ZAM ÜSTÜNE ZAM YAPTILAR: Hayat pahalılığını en çok yaşayan kadınlardır. Türkiye'nin bu acı tablodan süratle kurtulması lazım. Sandığın gelmesi lazım. Direniyorlar ama gün olacak mecburen sandığı getirecekler. Aylardır söyledim gıda krizi geliyor önlem alın diyorum. Ben gerçekleri görüyorum. Devleti yönetenler devletten habersiz. Kış ayları geliyor, insanlar faturalarını ödeyemeyecek dedim. CHP'li belediyeler tamamını yaptılar. Ben yine tekrar hepinizin huzurunda CHP Genel Merkezi'nin aldığı bu kararı hayata geçiren belediye başkanlarımıza teşekkür ederim. Zam üstüne zam yaptılar. Enflasyon sopasını fakirin fukaranın sırtında kırdılar. Açlık sınırı 4 bin 556 kuruşa çıktı. Yoksulluk sınırı 15 bin 139 lira. Bütün asgari ücretliler şu anda açlık sınırının altında ücret alıyorlar. Türkiye yüzde 11 büyüdü demişlerdi. Kim büyüdü? Beşli çete büyüdü. Onlara en son oligark dedik. Milyonlar fakirleşirken bunlar büyüdü. Sorumlusu kim? Kim yaptı bu zamları? Çiftçiyi toprağına kim küstürdü? Milyonlarca insandan vergi topluyorsun bir avuç insana veriyorsun. Bunların cevabını ben vermeyeyim. Demek ki memleketi bu hale hükümet getirdi. Fakir fukarayı buna kim mahkum etti 'bu hükümet' diyor. Hükümetin başındaki kişi az önce konuşan zat. Bu itiraf son derece değerlidir. Oysa aylardır söylüyorum 'Yanlış yapıyorsunuz' diyorum.
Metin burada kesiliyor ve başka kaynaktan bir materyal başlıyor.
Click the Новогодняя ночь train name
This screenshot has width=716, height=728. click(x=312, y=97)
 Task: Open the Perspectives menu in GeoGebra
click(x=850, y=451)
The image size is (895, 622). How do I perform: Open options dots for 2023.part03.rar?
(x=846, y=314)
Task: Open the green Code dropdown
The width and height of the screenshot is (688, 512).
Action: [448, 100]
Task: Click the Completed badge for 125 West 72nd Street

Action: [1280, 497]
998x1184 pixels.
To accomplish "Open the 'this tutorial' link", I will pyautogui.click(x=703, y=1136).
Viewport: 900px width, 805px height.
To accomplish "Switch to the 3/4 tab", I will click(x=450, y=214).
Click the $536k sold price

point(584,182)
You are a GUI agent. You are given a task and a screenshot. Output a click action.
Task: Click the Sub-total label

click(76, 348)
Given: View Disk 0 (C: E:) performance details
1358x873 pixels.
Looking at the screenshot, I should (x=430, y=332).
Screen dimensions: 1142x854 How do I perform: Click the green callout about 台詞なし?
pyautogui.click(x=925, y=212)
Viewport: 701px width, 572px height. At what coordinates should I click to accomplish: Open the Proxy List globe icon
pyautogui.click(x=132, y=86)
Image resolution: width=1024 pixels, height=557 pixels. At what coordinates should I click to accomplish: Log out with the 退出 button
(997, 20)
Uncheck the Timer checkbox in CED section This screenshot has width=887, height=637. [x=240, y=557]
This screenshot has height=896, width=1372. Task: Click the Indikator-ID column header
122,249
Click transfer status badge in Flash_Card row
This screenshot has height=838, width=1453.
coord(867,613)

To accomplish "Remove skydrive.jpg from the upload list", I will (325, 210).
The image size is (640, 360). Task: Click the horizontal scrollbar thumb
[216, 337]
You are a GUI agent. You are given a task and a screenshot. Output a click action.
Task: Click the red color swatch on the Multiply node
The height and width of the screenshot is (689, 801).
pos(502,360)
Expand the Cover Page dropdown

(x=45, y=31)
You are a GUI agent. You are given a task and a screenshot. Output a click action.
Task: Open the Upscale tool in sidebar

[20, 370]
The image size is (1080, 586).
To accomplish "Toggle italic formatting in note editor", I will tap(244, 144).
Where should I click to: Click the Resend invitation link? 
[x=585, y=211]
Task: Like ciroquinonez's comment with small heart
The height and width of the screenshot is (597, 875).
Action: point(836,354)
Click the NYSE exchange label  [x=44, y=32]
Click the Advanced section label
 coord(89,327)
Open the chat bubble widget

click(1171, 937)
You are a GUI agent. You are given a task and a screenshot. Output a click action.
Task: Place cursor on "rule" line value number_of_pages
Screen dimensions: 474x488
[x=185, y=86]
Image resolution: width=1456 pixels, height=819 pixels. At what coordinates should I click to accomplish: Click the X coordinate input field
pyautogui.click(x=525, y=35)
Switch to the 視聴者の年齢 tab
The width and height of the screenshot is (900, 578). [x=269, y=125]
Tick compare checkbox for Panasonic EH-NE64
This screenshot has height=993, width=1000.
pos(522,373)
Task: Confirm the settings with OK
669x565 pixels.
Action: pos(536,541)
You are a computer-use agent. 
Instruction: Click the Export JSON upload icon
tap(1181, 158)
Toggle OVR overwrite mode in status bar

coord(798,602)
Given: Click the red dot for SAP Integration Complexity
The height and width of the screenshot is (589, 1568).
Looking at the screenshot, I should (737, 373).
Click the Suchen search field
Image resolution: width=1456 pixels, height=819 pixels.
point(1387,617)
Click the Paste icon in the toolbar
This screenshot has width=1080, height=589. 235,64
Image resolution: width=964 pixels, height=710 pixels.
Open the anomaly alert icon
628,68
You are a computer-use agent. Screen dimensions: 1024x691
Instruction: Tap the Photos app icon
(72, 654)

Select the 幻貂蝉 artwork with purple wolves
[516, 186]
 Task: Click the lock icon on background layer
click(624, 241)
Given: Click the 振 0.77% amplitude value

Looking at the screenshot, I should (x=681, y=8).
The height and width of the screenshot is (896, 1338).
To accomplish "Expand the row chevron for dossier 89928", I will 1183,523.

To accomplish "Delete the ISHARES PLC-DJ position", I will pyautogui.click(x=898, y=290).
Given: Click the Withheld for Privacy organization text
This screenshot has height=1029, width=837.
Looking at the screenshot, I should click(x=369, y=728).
GELDİKLERİNDE SATMADIKLARI FABRİKA BIRAKMADILAR: 'Eskiden böyle değildi. İlk geldiklerinde böyle değillerdi' diyebilirler. Onun da cevabını vereceğim. İlk geldiklerinde satmadık fabrika bırakmadılar, ceplerini doldurdular. Yetmedi... Merkez Bankası'nın 128 milyar dolarını hiç ettiler. Deniz bitti kara göründü satacakları bir şey kalmadı. 'Sattık ama yerine şunu yapalım' demediler. Şimdi, 'Şehir Hastanesi, köprü, otoyol' yaptık derler. Onları sen yapmadın, başkaları yaptı parasını sen değil biz ödeyeceğiz. Bizim torunlarımız bile ödeyecek. O haramzadelerden milletin hakkını, hukukunu alacağım ve tamamını millete vereceğim.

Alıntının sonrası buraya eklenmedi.